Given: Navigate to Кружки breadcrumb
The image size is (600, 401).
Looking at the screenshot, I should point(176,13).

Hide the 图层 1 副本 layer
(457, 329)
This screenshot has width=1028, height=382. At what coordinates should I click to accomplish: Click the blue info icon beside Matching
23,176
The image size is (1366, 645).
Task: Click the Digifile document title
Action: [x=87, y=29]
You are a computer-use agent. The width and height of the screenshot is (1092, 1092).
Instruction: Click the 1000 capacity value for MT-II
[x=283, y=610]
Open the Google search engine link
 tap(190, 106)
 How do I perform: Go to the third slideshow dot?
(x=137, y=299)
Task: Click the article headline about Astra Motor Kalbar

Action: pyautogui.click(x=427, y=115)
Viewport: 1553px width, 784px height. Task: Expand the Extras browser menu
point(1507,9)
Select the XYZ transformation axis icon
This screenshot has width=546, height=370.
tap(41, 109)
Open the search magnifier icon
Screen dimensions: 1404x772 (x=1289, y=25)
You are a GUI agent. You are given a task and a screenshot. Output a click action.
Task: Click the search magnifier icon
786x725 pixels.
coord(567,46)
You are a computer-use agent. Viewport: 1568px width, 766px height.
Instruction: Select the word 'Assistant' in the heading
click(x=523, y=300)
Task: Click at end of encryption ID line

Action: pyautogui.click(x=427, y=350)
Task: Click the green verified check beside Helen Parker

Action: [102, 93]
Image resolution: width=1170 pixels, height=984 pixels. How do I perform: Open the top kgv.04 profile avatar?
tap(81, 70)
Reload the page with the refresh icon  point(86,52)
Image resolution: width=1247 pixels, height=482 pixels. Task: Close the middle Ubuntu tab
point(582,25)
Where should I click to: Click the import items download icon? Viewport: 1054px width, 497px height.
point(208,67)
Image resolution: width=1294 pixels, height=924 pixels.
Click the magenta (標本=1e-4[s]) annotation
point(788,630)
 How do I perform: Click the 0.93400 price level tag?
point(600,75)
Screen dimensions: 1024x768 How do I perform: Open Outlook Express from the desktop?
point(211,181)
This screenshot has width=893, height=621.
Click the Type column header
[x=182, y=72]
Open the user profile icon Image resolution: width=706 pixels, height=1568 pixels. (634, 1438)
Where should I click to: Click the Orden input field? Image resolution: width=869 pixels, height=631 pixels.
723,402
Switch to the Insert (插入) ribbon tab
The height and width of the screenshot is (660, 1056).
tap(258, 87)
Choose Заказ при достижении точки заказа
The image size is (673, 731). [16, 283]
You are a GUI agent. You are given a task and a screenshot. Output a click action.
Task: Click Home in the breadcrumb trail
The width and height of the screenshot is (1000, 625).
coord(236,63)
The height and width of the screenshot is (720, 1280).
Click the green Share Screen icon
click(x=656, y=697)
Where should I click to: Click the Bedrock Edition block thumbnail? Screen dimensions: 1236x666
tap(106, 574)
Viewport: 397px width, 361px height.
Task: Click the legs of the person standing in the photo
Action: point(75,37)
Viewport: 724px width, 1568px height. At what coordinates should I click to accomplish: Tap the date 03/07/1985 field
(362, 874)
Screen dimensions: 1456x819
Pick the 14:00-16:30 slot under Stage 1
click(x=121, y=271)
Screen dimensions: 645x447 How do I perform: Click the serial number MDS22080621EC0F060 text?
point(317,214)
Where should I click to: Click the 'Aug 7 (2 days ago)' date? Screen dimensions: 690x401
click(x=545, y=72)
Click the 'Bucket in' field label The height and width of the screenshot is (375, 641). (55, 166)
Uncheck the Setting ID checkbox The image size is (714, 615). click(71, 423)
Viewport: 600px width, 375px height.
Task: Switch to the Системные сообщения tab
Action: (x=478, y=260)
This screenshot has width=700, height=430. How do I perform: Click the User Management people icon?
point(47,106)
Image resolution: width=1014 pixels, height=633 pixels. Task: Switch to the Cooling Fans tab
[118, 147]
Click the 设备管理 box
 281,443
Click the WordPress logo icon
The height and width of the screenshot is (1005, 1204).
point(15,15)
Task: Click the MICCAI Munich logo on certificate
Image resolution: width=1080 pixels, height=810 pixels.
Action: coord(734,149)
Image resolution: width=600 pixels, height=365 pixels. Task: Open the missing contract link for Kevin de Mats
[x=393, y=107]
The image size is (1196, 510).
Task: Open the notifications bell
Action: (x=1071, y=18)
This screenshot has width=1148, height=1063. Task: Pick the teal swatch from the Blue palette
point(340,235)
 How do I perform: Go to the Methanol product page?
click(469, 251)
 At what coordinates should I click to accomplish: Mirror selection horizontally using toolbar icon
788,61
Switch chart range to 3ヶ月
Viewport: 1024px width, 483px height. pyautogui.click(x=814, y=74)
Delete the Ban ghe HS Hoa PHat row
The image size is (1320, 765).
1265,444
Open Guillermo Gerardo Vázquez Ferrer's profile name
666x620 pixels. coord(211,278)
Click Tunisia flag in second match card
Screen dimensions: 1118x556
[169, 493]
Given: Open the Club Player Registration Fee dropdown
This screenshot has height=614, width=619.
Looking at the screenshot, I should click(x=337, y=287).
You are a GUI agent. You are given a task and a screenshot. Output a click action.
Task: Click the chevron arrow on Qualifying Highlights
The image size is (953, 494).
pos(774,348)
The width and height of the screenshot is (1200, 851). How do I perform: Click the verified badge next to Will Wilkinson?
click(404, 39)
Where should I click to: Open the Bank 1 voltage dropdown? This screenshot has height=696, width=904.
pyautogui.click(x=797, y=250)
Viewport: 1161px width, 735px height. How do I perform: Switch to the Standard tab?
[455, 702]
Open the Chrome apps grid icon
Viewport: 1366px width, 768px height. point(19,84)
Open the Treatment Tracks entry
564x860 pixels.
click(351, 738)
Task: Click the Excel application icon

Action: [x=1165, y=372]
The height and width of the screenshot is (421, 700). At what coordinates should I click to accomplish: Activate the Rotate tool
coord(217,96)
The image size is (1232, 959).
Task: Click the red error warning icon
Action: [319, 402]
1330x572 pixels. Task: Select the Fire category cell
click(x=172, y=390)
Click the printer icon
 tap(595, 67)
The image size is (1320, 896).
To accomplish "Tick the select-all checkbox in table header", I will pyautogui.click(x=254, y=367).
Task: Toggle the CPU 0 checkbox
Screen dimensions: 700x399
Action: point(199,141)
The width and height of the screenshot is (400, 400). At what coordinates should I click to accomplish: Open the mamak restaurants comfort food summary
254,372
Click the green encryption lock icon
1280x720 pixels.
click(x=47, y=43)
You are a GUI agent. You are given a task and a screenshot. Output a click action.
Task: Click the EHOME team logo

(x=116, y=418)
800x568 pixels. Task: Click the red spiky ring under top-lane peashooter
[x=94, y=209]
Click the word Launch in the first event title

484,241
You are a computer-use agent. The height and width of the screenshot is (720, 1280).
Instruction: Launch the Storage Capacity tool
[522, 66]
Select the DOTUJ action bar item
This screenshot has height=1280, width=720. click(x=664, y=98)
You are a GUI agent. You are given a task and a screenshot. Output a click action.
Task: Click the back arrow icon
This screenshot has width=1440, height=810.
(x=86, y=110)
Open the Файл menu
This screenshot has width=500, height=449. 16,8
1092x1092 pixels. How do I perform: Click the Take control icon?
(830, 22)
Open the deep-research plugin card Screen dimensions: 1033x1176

**YOUR ASSIGNMENT**
Every line from above should appear again in the answer, exactly as written.

**SOLVED EXERCISE**
Given: Navigate to Кружки breadcrumb
The image size is (600, 401).
Looking at the screenshot, I should point(176,13).

Hide the 图层 1 副本 layer
(457, 329)
This screenshot has width=1028, height=382. At what coordinates should I click to accomplish: Click the blue info icon beside Matching
23,176
The image size is (1366, 645).
Task: Click the Digifile document title
Action: [x=87, y=29]
You are a computer-use agent. The width and height of the screenshot is (1092, 1092).
Instruction: Click the 1000 capacity value for MT-II
[x=283, y=610]
Open the Google search engine link
 tap(190, 106)
 How do I perform: Go to the third slideshow dot?
(x=137, y=299)
Task: Click the article headline about Astra Motor Kalbar

Action: pyautogui.click(x=427, y=115)
Viewport: 1553px width, 784px height. Task: Expand the Extras browser menu
point(1507,9)
Select the XYZ transformation axis icon
This screenshot has width=546, height=370.
tap(41, 109)
Open the search magnifier icon
Screen dimensions: 1404x772 (x=1289, y=25)
You are a GUI agent. You are given a task and a screenshot. Output a click action.
Task: Click the search magnifier icon
786x725 pixels.
coord(567,46)
You are a computer-use agent. Viewport: 1568px width, 766px height.
Instruction: Select the word 'Assistant' in the heading
click(x=523, y=300)
Task: Click at end of encryption ID line

Action: pyautogui.click(x=427, y=350)
Task: Click the green verified check beside Helen Parker

Action: [102, 93]
Image resolution: width=1170 pixels, height=984 pixels. How do I perform: Open the top kgv.04 profile avatar?
tap(81, 70)
Reload the page with the refresh icon  point(86,52)
Image resolution: width=1247 pixels, height=482 pixels. Task: Close the middle Ubuntu tab
point(582,25)
Where should I click to: Click the import items download icon? Viewport: 1054px width, 497px height.
point(208,67)
Image resolution: width=1294 pixels, height=924 pixels.
Click the magenta (標本=1e-4[s]) annotation
point(788,630)
 How do I perform: Click the 0.93400 price level tag?
point(600,75)
Screen dimensions: 1024x768 How do I perform: Open Outlook Express from the desktop?
point(211,181)
This screenshot has width=893, height=621.
Click the Type column header
[x=182, y=72]
Open the user profile icon Image resolution: width=706 pixels, height=1568 pixels. (634, 1438)
Where should I click to: Click the Orden input field? Image resolution: width=869 pixels, height=631 pixels.
723,402
Switch to the Insert (插入) ribbon tab
The height and width of the screenshot is (660, 1056).
tap(258, 87)
Choose Заказ при достижении точки заказа
The image size is (673, 731). [16, 283]
You are a GUI agent. You are given a task and a screenshot. Output a click action.
Task: Click Home in the breadcrumb trail
The width and height of the screenshot is (1000, 625).
coord(236,63)
The height and width of the screenshot is (720, 1280).
Click the green Share Screen icon
click(x=656, y=697)
Where should I click to: Click the Bedrock Edition block thumbnail? Screen dimensions: 1236x666
tap(106, 574)
Viewport: 397px width, 361px height.
Task: Click the legs of the person standing in the photo
Action: point(75,37)
Viewport: 724px width, 1568px height. At what coordinates should I click to accomplish: Tap the date 03/07/1985 field
(362, 874)
Screen dimensions: 1456x819
Pick the 14:00-16:30 slot under Stage 1
click(x=121, y=271)
Screen dimensions: 645x447 How do I perform: Click the serial number MDS22080621EC0F060 text?
point(317,214)
Where should I click to: Click the 'Aug 7 (2 days ago)' date? Screen dimensions: 690x401
click(x=545, y=72)
Click the 'Bucket in' field label The height and width of the screenshot is (375, 641). (55, 166)
Uncheck the Setting ID checkbox The image size is (714, 615). click(71, 423)
Viewport: 600px width, 375px height.
Task: Switch to the Системные сообщения tab
Action: (x=478, y=260)
This screenshot has width=700, height=430. How do I perform: Click the User Management people icon?
point(47,106)
Image resolution: width=1014 pixels, height=633 pixels. Task: Switch to the Cooling Fans tab
[118, 147]
Click the 设备管理 box
 281,443
Click the WordPress logo icon
The height and width of the screenshot is (1005, 1204).
point(15,15)
Task: Click the MICCAI Munich logo on certificate
Image resolution: width=1080 pixels, height=810 pixels.
Action: coord(734,149)
Image resolution: width=600 pixels, height=365 pixels. Task: Open the missing contract link for Kevin de Mats
[x=393, y=107]
The image size is (1196, 510).
Task: Open the notifications bell
Action: (x=1071, y=18)
This screenshot has width=1148, height=1063. Task: Pick the teal swatch from the Blue palette
point(340,235)
 How do I perform: Go to the Methanol product page?
click(469, 251)
 At what coordinates should I click to accomplish: Mirror selection horizontally using toolbar icon
788,61
Switch chart range to 3ヶ月
Viewport: 1024px width, 483px height. pyautogui.click(x=814, y=74)
Delete the Ban ghe HS Hoa PHat row
The image size is (1320, 765).
1265,444
Open Guillermo Gerardo Vázquez Ferrer's profile name
666x620 pixels. coord(211,278)
Click Tunisia flag in second match card
Screen dimensions: 1118x556
[169, 493]
Given: Open the Club Player Registration Fee dropdown
This screenshot has height=614, width=619.
Looking at the screenshot, I should click(x=337, y=287).
You are a GUI agent. You are given a task and a screenshot. Output a click action.
Task: Click the chevron arrow on Qualifying Highlights
The image size is (953, 494).
pos(774,348)
The width and height of the screenshot is (1200, 851). How do I perform: Click the verified badge next to Will Wilkinson?
click(404, 39)
Where should I click to: Open the Bank 1 voltage dropdown? This screenshot has height=696, width=904.
pyautogui.click(x=797, y=250)
Viewport: 1161px width, 735px height. How do I perform: Switch to the Standard tab?
[455, 702]
Open the Chrome apps grid icon
Viewport: 1366px width, 768px height. point(19,84)
Open the Treatment Tracks entry
564x860 pixels.
click(351, 738)
Task: Click the Excel application icon

Action: [x=1165, y=372]
The height and width of the screenshot is (421, 700). At what coordinates should I click to accomplish: Activate the Rotate tool
coord(217,96)
The image size is (1232, 959).
Task: Click the red error warning icon
Action: [319, 402]
1330x572 pixels. Task: Select the Fire category cell
click(x=172, y=390)
Click the printer icon
 tap(595, 67)
The image size is (1320, 896).
To accomplish "Tick the select-all checkbox in table header", I will pyautogui.click(x=254, y=367).
Task: Toggle the CPU 0 checkbox
Screen dimensions: 700x399
Action: point(199,141)
The width and height of the screenshot is (400, 400). At what coordinates should I click to accomplish: Open the mamak restaurants comfort food summary
254,372
Click the green encryption lock icon
1280x720 pixels.
click(x=47, y=43)
You are a GUI agent. You are given a task and a screenshot. Output a click action.
Task: Click the EHOME team logo

(x=116, y=418)
800x568 pixels. Task: Click the red spiky ring under top-lane peashooter
[x=94, y=209]
Click the word Launch in the first event title

484,241
You are a computer-use agent. The height and width of the screenshot is (720, 1280).
Instruction: Launch the Storage Capacity tool
[522, 66]
Select the DOTUJ action bar item
This screenshot has height=1280, width=720. click(x=664, y=98)
You are a GUI agent. You are given a task and a screenshot. Output a click action.
Task: Click the back arrow icon
This screenshot has width=1440, height=810.
(x=86, y=110)
Open the Файл menu
This screenshot has width=500, height=449. 16,8
1092x1092 pixels. How do I perform: Click the Take control icon?
(830, 22)
Open the deep-research plugin card Screen dimensions: 1033x1176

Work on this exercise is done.